The bill was introduced by Reps. Bill Pascrell Jr., D-N.J.; Don Beyer, D-Va.; and Katie Porter, D-Calif.

The carried interest loophole “allows hedge fund managers to pay a lower rate on their taxes than ordinary working people,” Beyer said in a statement, and “is deeply unfair.”

Under current law, carried interest — profits of private equity, venture capital and hedge funds that are paid out to partners as compensation — is taxed not as income but at the lower capital gains rate.

Pascrell called the tax break “a giveaway to private equity tycoons — some of the wealthiest people on the planet — that helps them routinely pay lower tax rates than their secretaries and janitors.”

Pascrell introduced similar legislation in the 116th and 117th Congress.

The Ending Wall Street Tax Giveaway Act would tax carried interest compensation at ordinary income tax rates and treat it as wage income subject to employment taxes, the lawmakers explained.

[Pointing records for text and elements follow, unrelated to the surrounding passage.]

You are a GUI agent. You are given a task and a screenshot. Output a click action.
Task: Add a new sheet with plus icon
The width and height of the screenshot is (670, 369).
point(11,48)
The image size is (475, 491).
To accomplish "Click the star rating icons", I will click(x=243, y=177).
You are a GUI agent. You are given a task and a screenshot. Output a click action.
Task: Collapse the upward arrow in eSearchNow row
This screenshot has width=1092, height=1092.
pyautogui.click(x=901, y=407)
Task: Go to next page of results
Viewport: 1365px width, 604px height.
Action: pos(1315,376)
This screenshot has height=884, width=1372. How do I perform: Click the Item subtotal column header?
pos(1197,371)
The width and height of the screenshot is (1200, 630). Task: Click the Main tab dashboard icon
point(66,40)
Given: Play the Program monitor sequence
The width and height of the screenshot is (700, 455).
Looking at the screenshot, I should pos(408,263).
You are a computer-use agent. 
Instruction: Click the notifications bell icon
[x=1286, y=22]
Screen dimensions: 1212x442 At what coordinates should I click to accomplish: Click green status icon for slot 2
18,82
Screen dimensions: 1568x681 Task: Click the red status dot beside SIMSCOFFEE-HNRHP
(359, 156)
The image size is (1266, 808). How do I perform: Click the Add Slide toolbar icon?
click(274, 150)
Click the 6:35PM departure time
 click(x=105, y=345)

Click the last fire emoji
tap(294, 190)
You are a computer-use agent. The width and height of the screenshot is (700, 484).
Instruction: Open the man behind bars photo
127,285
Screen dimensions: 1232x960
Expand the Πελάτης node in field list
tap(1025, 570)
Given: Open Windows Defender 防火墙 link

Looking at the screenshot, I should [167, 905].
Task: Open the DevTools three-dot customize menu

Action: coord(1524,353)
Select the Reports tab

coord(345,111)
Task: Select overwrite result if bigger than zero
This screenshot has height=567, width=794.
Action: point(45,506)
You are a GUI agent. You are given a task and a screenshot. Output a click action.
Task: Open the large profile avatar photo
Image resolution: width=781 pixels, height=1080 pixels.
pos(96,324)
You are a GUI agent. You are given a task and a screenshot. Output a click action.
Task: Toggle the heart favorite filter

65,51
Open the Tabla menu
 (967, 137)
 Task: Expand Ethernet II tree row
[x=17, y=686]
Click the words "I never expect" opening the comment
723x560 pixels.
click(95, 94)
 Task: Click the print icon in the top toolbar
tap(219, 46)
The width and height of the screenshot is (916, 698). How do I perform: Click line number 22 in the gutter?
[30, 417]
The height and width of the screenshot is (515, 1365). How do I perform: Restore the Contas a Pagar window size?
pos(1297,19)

“The capital gains break would still apply for those who truly put money at risk, such as private equity partners who invest their own money in their funds. But all income from managing a firm’s assets would be taxed at ordinary rates.”

The Congressional Budget Office has estimated that closing the loophole could generate $11.5 billion in revenue over 10 years, the lawmakers said.